Esas No: 2020/3473
Karar No: 2020/5854
Karar Tarihi: 14.12.2020
Yargıtay 11. Hukuk Dairesi 2020/3473 Esas 2020/5854 Karar Sayılı İlamı
"İçtihat Metni"
MAHKEMESİ :ASLİYE HUKUK MAHKEMESİ
Taraflar arasında görülen davada Sivas 1. Asliye Hukuk Mahkemesi"nce bozmaya uyularak verilen 28.12.2018 tarih ve 2017/403 E. - 2018/673 K. sayılı kararın Yargıtayca incelenmesinin davalı vekili tarafından istenildiği ve temyiz dilekçesinin süresi içinde verildiği anlaşılmış olmakla, dava dosyası için Tetkik Hakimi ... tarafından düzenlenen rapor dinlendikten ve yine dosya içerisindeki dilekçe, layihalar, duruşma tutanakları ve tüm belgeler okunup, incelendikten sonra işin gereği görüşülüp, düşünüldü:
Davacı vekili, davacı şirketin inşaat işinde kullandığı keresteleri ...’ın şahsına ait şirketten 18.000,00 TL’ye alarak karşılığını çek ile ödediği halde ...’ın ortağı olduğu davalı şirket tarafından tanzim edilen faturaya dayanılarak yapılan takiple aynı alacağın fazlasıyla ikinci kez tahsil edilmeye çalışıldığını, davacının adi posta ile gönderilen faturaya itiraz ettiğini belirterek davacının davalıya borcunun olmadığının tespitine ve davalı aleyhine %40 kötüniyet tazminatına karar verilmesini talep ve dava etmiştir.
Davalı vekili, ..."a ödendiği belirtilen çekin icra takibine dayanak fatura ile bir ilgisinin bulunmadığını, faturanın iadesine ilişkin ihtarnamede imzaya itiraz edilmediğini, fatura konusu malların davacı tarafça yaptırılan inşaatlarda kullanılıp kullanılmadığının tespitinin yapıldığını belirterek davanın reddine ve davacı aleyhine % 40"tan aşağı olmamak üzere tazminata karar verilmesini istemiştir.

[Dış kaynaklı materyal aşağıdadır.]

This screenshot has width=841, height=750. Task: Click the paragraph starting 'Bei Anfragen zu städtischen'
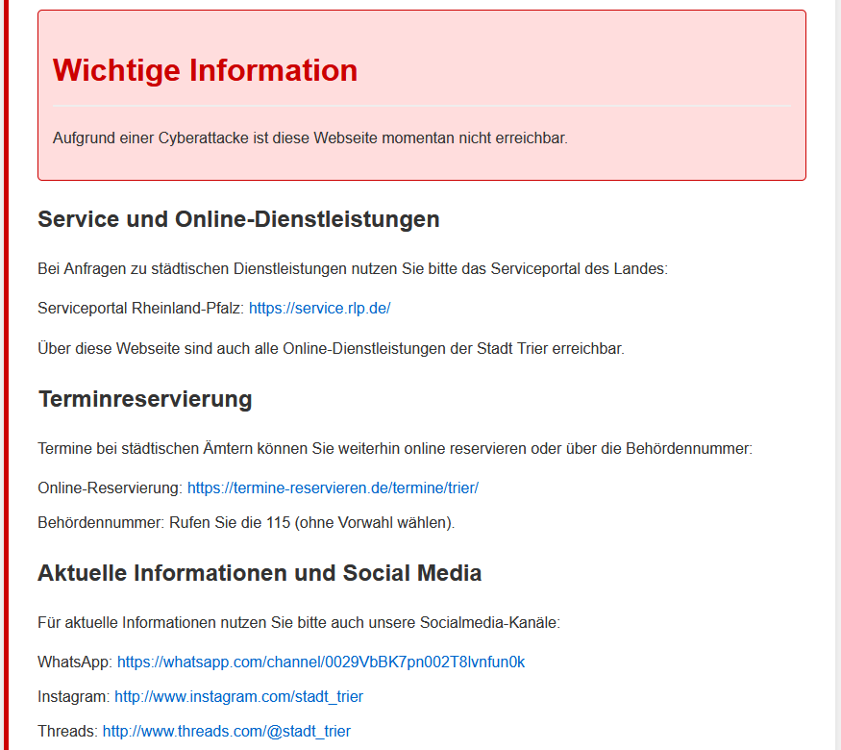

Mahkemece yapılan yargılama ve benimsenen bilirkişi raporuna göre, davalıya ait ticari defterlerde davacıya 34.981.- TL tutarlı satış yapıldığı, karşılığında 18.000,00 TL tutarlı çek alındığına ilişkin kayıt bulunduğu, yevmiye defterinin kapanış kaydında davacıdan 16.981,00 TL alacaklı gözüktüğü, davacı keresteleri davalıdan değil de ..."tan aldığını ileri sürmüş ise de, buna ilişkin herhangi bir fatura, irsaliye veya teslim fişi dosyaya sunmadığı, davaya ve takibe konu fatura incelendiğinde emtiayı teslim edenin ..., teslim alanın ise ... olduğu, ..."ın fatura tarihi itibariyle davacı şirket yetkili ve temsilcisi olduğu, takipten sonraki döneme ilişkin 20.12.2010 tarihli 18.000,00 TL tutarlı harici ödeme gözetilerek, davanın kısmen kabulüne ve tarafların % 20 nispetinde icra inkar tazminatı ile mahkumiyetlerine karar verilmiş, hüküm, davacı vekilinin temyizi üzerine, Yargıtay (Kapatılan) 19. Hukuk Dairesi’nin 2016/5509 esas ve 2017/2098 karar sayılı ve 15.03.2017 tarihli ilamında yer alan, “Dava, faturaya dayalı olarak başlatılan ilamsız icra takibi nedeniyle borçlu olmadığının tespiti istemine ilişkindir.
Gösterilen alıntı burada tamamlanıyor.